Please retype, character for character, every line from the one containing "Image resolution: width=1135" through the one containing "click(45, 147)", including both of those lines. Leave the pictures out.

● **Entries**
|---|

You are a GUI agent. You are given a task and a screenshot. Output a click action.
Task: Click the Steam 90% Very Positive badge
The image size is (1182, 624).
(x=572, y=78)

|---|

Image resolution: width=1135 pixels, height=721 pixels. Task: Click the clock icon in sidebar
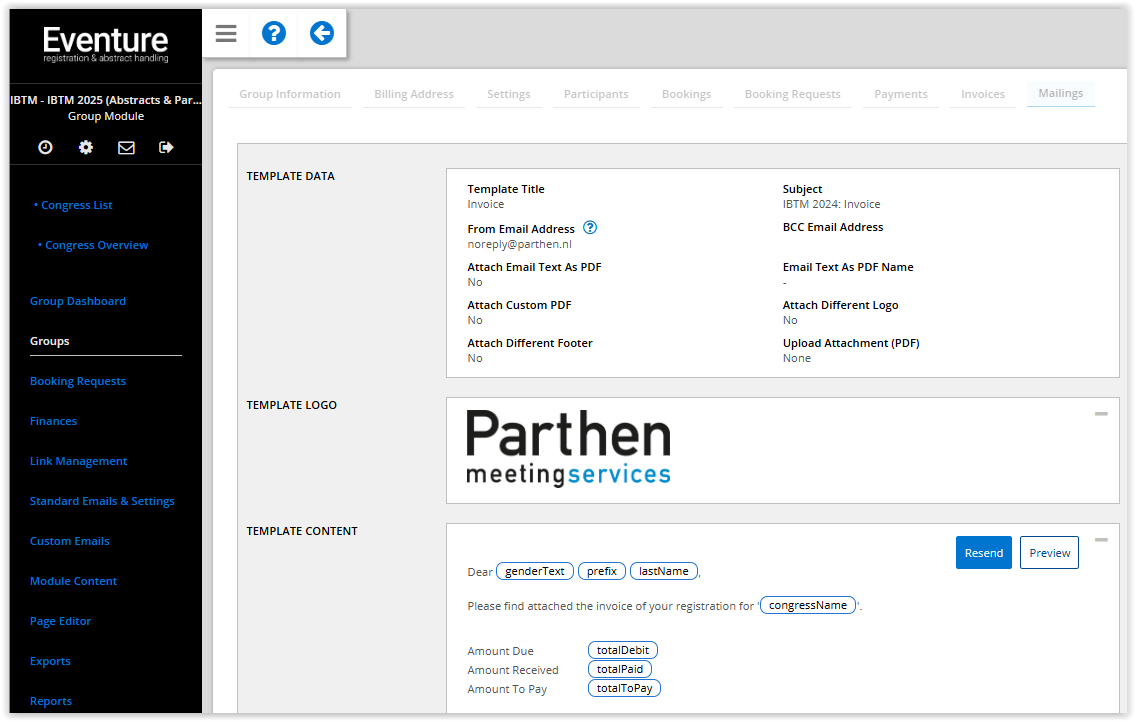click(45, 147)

|---|

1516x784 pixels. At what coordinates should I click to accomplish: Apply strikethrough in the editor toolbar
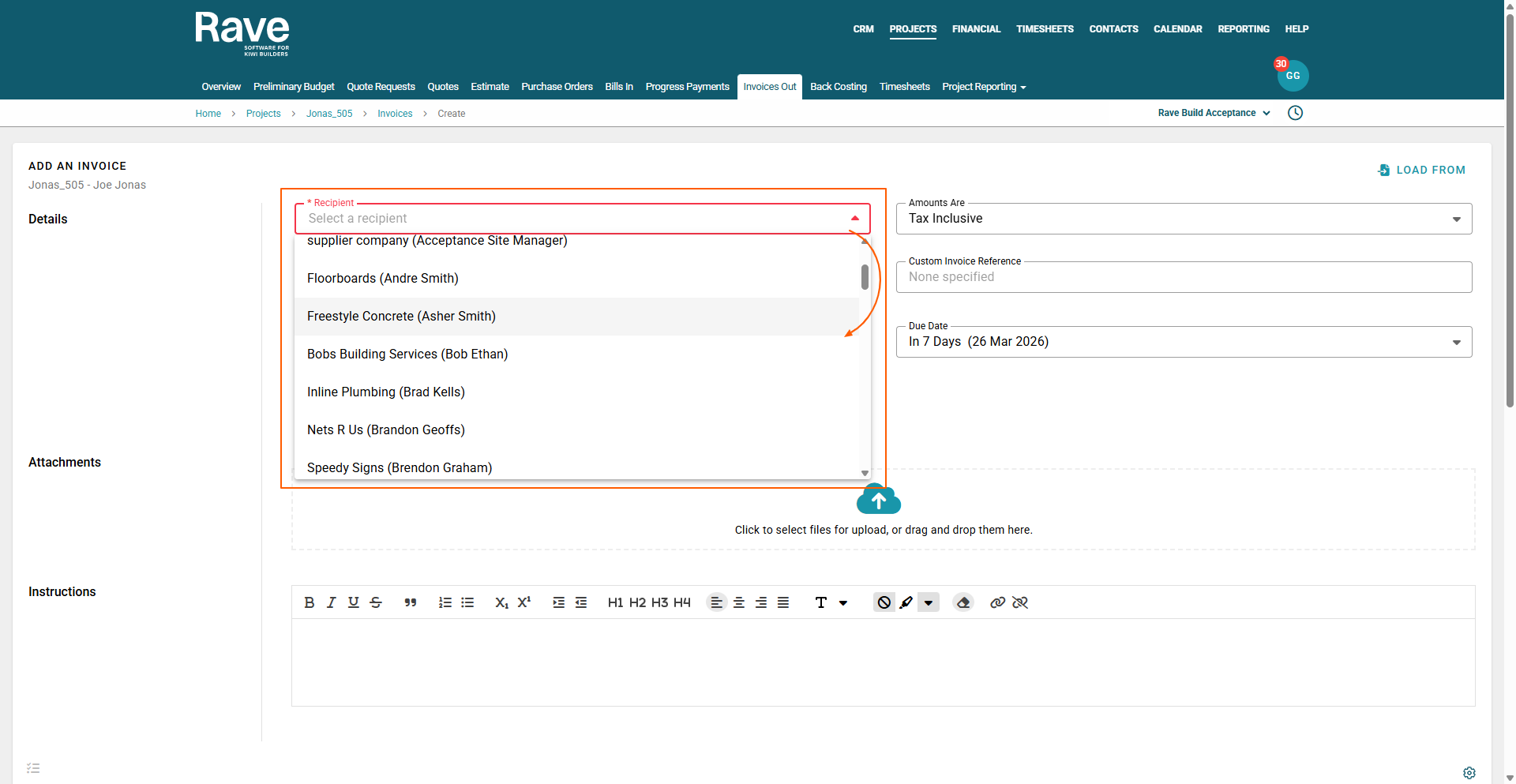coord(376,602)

|---|

● **In response**
Image resolution: width=1135 pixels, height=721 pixels. Task: Click the clock icon in sidebar
click(45, 147)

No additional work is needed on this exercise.